柚葉は優美に付きっきりで準備をし何とか開演にまで間に合った。なれない作業ばかりで戸惑ったが柚葉はテキパキ動く。



「お姉様。勝手に私のところから離れないでちょうだい。東條様から話しかけられても無視するようにしてね」


「かしこまりました」



優美の準備をしている間も柚葉に事あることにそう話しかける。柚葉は仕事をこなすのに精一杯で、正直他のことを気にかける余裕は無かった。



「さぁ、園遊会が始まるわ。そろそろ会場に入りましょう」



準備が終わり、控え室で待機していると。


母親が呼びに来て園遊会の会場である王宮の庭にみんな向かうことになった。



「あ、お姉様はここで待っていてね。朝雲家に無能がいるなんて高貴な方に知られたら恥ずかしいもの。終わった頃、迎えに来てちょうだい」



柚葉も母親たちの後に続こうとしたけど、それを優美に止められた。ここまで準備をしたのに、柚葉は待機と命令されたのだ。

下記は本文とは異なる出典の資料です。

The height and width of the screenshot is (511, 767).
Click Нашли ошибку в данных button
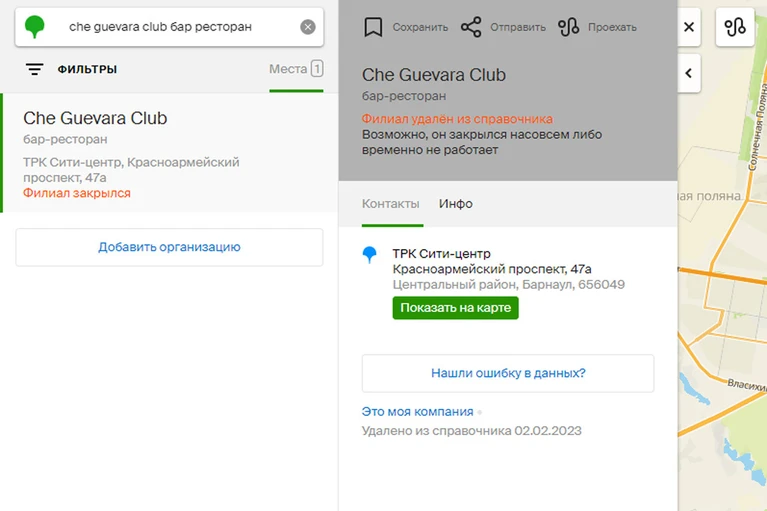(x=508, y=373)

(優美は余程私のことが嫌いなのね。なんで私をここまで嫌うのかしら……)


「かしこまりました。では園遊会が終わる頃、お迎えにあがります」


「わかったならよろしい。お母様、行きましょう」



柚葉は優美には逆らわず、大人しく控え室で待っていることにした。だけどやっぱりどこか虚しくて。


部屋に一人、ポツンと取り残された柚葉は。


何故か涙が自然に出てきて、気づいたら泣いていた。



(……あ、れ……。なんで私泣いてるのかしら。これはいつもの事なのに)



泣いていることに驚く柚葉。涙なんかしばらく流したことないのに、突然のことでどうしていいか分からなくなっていた。



「……旦那、様……」



止まらない涙を流しているとふと無意識に柚葉は桜久耶のことを求めた。


ポつりと呟いた言葉に自分もどうしたのだろうとはっと我に返る。



(……旦那様?私、結婚していないわよね。なのになんで無意識に旦那様なんて。しかも東條様の顔が一瞬で浮かんだわ)



桜久耶のことをまだ思い出せていない柚葉は困惑するばかり。だけどその時、ふと左手の小指に違和感を覚えた。


はっとして顔を上げると、小指には赤い糸が離さないと言わんばかりにきつく巻かれていた。


その瞬間、頭の中でパンッ!と何かが弾けたような感覚になり、今まで消えていた記憶が一瞬で戻った。